I am looking at the epitome of fake boobs right now
yeah i just made her a character on oregon trail and i hope she gets dysentry and dies. that'll show her.
I'm not to broken up about it. Our relationship was worse than a coldplay song.
dude, she was giving me a lapdance and her thong had a skid mark. no I did not hit it.
i was picked up off the floor by a stripper, if thats not a new life low then i dont know what is.
I don't know but the stairs are covered in apples
He just referred to his foreskin as a snuggie. Help.

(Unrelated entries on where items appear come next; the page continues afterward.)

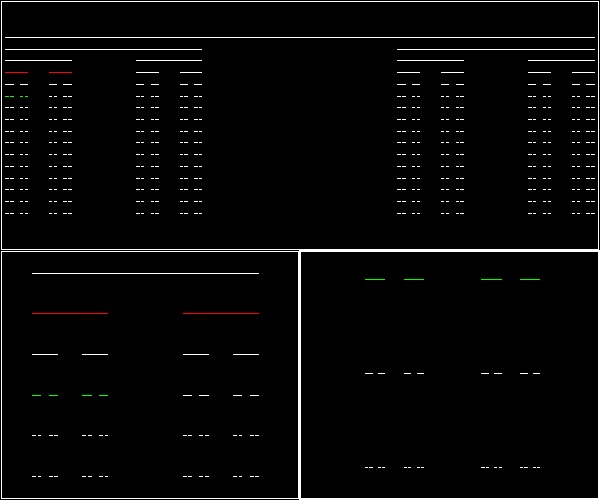Click the fourth green line in the bottom-right panel
The image size is (600, 500).
tap(530, 279)
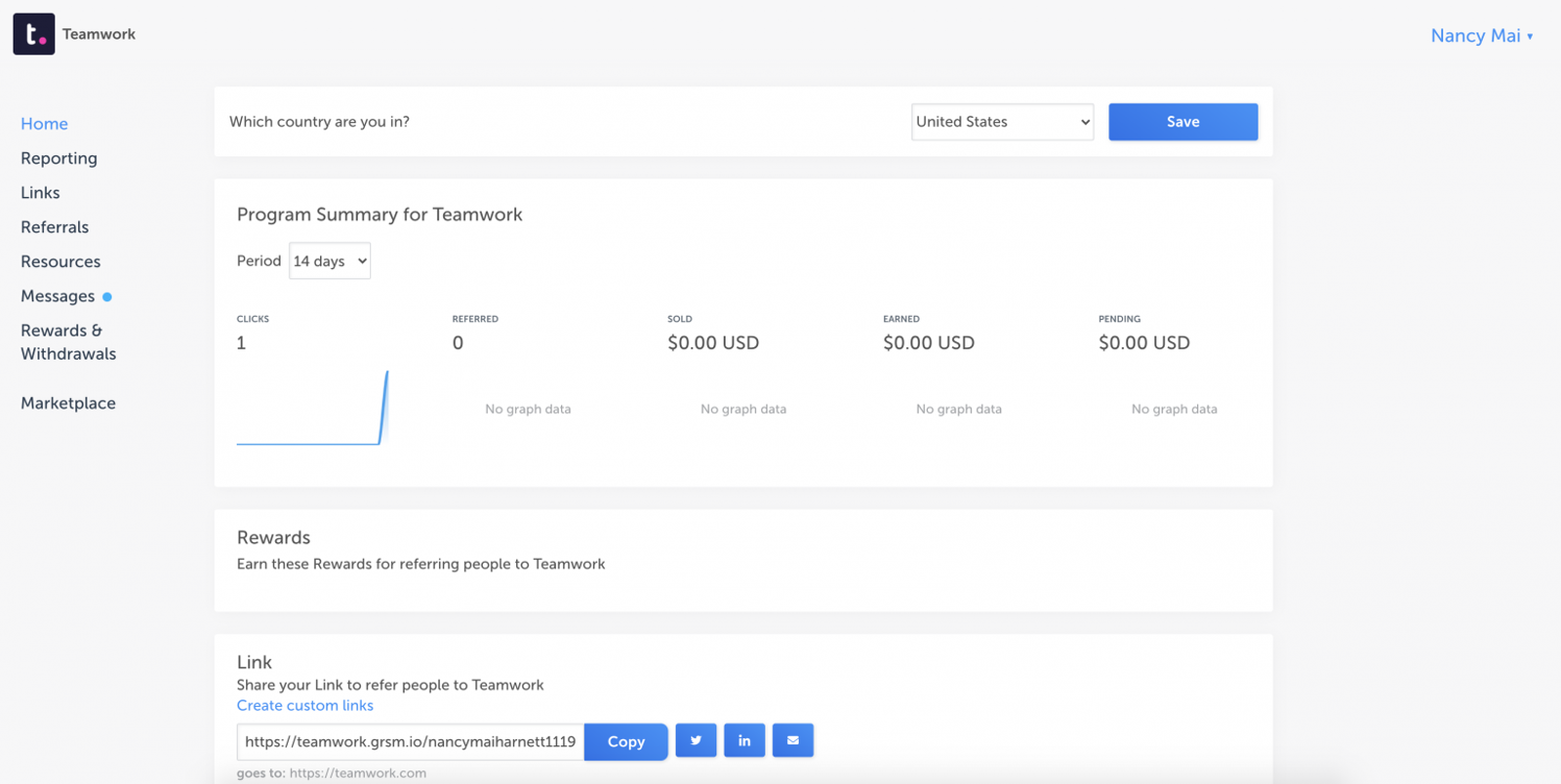Expand the Period 14 days dropdown
1561x784 pixels.
pos(330,261)
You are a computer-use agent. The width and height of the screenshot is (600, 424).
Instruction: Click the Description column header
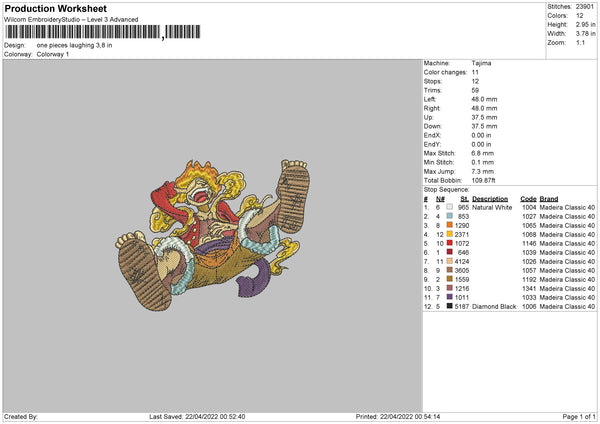click(x=490, y=199)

All I can remember is being told by a guy named Kyle to stay in the corner until the cops left. Then waking up on a porch outlined in beer cans 8 blocks from my house. Pregaming for college.
i swear, you were born with a blunt in one hand and somebody else's wallet in the other.
Well my ankle is fucked up, everytime it pops I have a reminder of $200. Jager bomb night and the day we began to rebuild our friendship.
Tell me about it. Running across highways take alot outta ya. When he found out, he was all "concerned" about it.
I'm going to be fiscally responsible and buy a handle.
Sweet! It'll be a "that-minor-I-used-to-serve-alcohol-to-is-no-longer-a-minor" party!!!
Some dude just said my hair smells like his pillows
Trusting in Jesus is not a viable birth control plan.